The answer is complex. There are a multitude of issues on both sides of the ball, coaching staff, and even the front office. The most obvious weakness of the team so far has been the offensive line. Eli Manning was sacked 9 times against Carolina a week ago, and has not looked comfortable in the pocket at any point this season. Left tackle Will Beatty and rookie right tackle Justin Pugh have been solid so far, but the interior linemen have struggled. So, when pressure from opposing defenses overloads the middle, the Giants find themselves overmatched, and see Eli running for his life. Lacking quality offensive linemen also means a lack of a running game. The Giants ground attack has been essentially non-existant this season. When teams know you can’t run, they pressure more, meaning more sacks and pressure on Manning. The offensive line is where battles are won and lost, and the Giants record reflects how their offensive front has performed thus far.
Eli Manning currently leads the NFL with 9 interceptions. David Wilson and Da’rell Scott have had several issues with ball security. Turnovers are one of the more telling stats in the league, and another huge reason why the G-men have struggled so far. The interceptions are viewed by many media figures as Eli’s fault, and he has been widely criticized for his statistics this season. Everyone loves to hate Eli.
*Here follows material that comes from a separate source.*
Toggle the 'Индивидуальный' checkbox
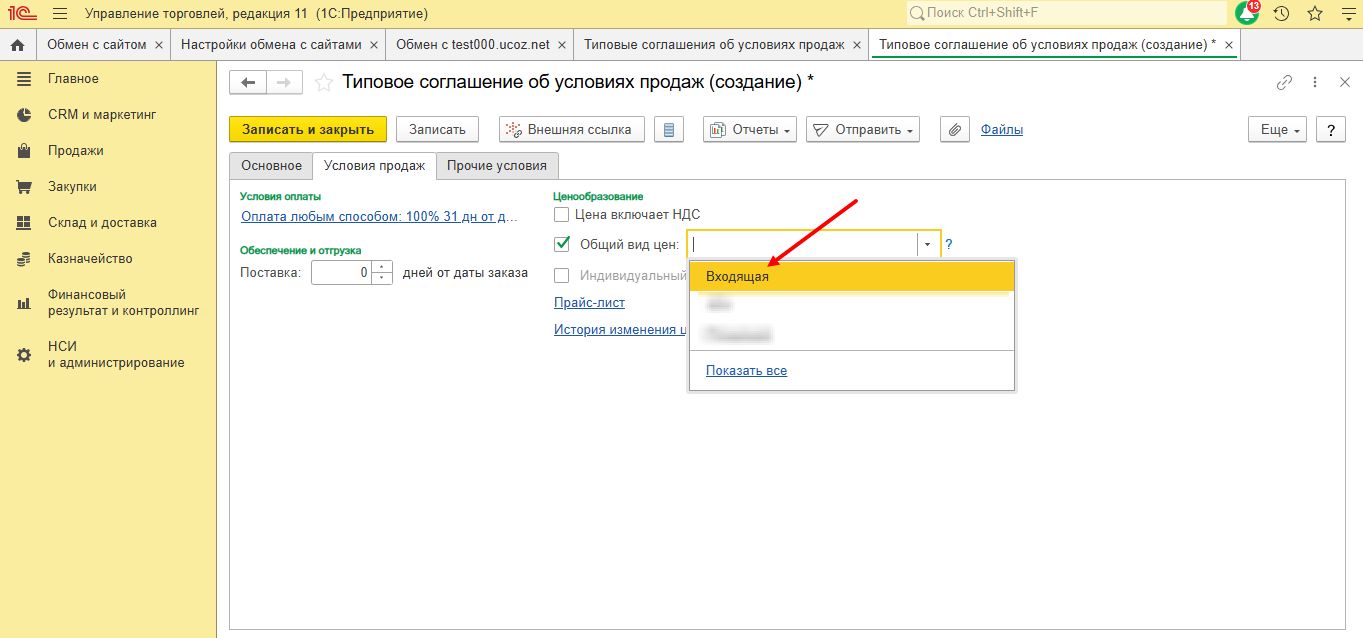The width and height of the screenshot is (1363, 638). point(562,275)
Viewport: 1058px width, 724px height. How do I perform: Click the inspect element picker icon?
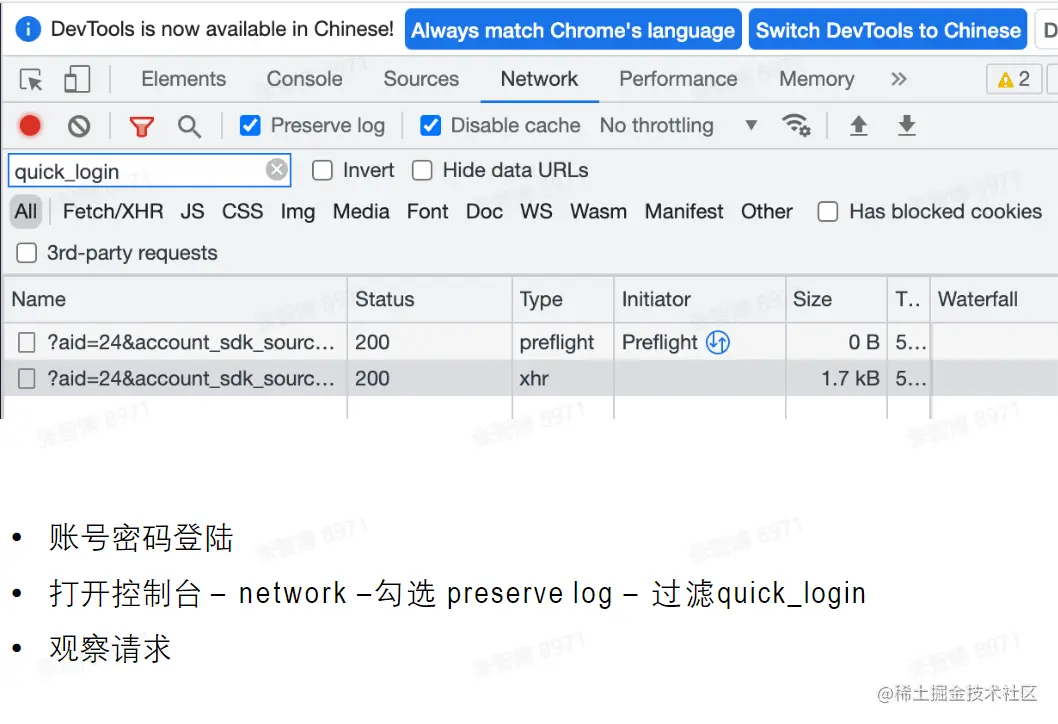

The picks aren’t entirely his fault, and here’s why: The offensive line has been so poor, it leads to rushed throws and throws that are not on time with the routes the Giant receivers are running. It has been seen many times around the league that if your quarterback is not comfortable, he will make mistakes. Furthermore, when you have essentially no run game, opponents know the pass is coming, making it easier to defend. Lastly, young players like Ruben Randle, who is just in his second season, occasionally run the wrong routes. The picks Eli throws directly to a defender are because a receiver ran the wrong way. Eli has been under the same offensive coordinator for the past 10 years, and these young receivers forget which way to run from time to time. So does Eli make horrendous throws or do his receivers make mental mistakes? After playing in the same system for 10 years, take your best guess as to who knows the playbook better.

Needless to say–a grumpy Tom Coughlin. Image taken from: thegallyblog.com.

Defensively, the Giants have been better than what their statistics indicate. They have allowed over 30 points for 4 weeks in a row, but when the offense gives the ball away, and also frequently goes 3 and out, opponents are given extra opportunities to score. Turnovers also mean opponents are starting drives with shorter fields. Additionally, when the offense keeps going 3 and out, that means the defense plays for longer, and tires out quicker. This defense is certainly no ’85 Bears, but they have enough ability to  keep a solid team in games. They will not get that opportunity if the offense continues to struggle.
Special teams has also been disappointing thus far. Josh Brown has missed a field goal for two weeks in a row, Dexter McCluster returned a punt for a score in their last game, and punter Steve Weatherford has been inconsistent thus far. All 3 phases of the game have been utterly embarrassing.
The biggest problem with this team is their character. The Giants aren’t just losing games; they’re getting their doors blown off. This hasn’t been a case of a strong effort but coming up just a bit short. No one on the team seems to care how much they lose by, or how bad the score line looks. This is usually unheard of from a Tom Coughlin coached team. However, this is the case. It has been years since this team has shown no interest in competing. Where is the heart? Where is the fire that should drive these athletes to put it all on the line for each other? If you were given a guess, you might say somewhere in Siberia. The character of this team is to put it bluntly, a loser. There is a difference between losing and not trying. The 2013 New York Giants apparently do not know the difference.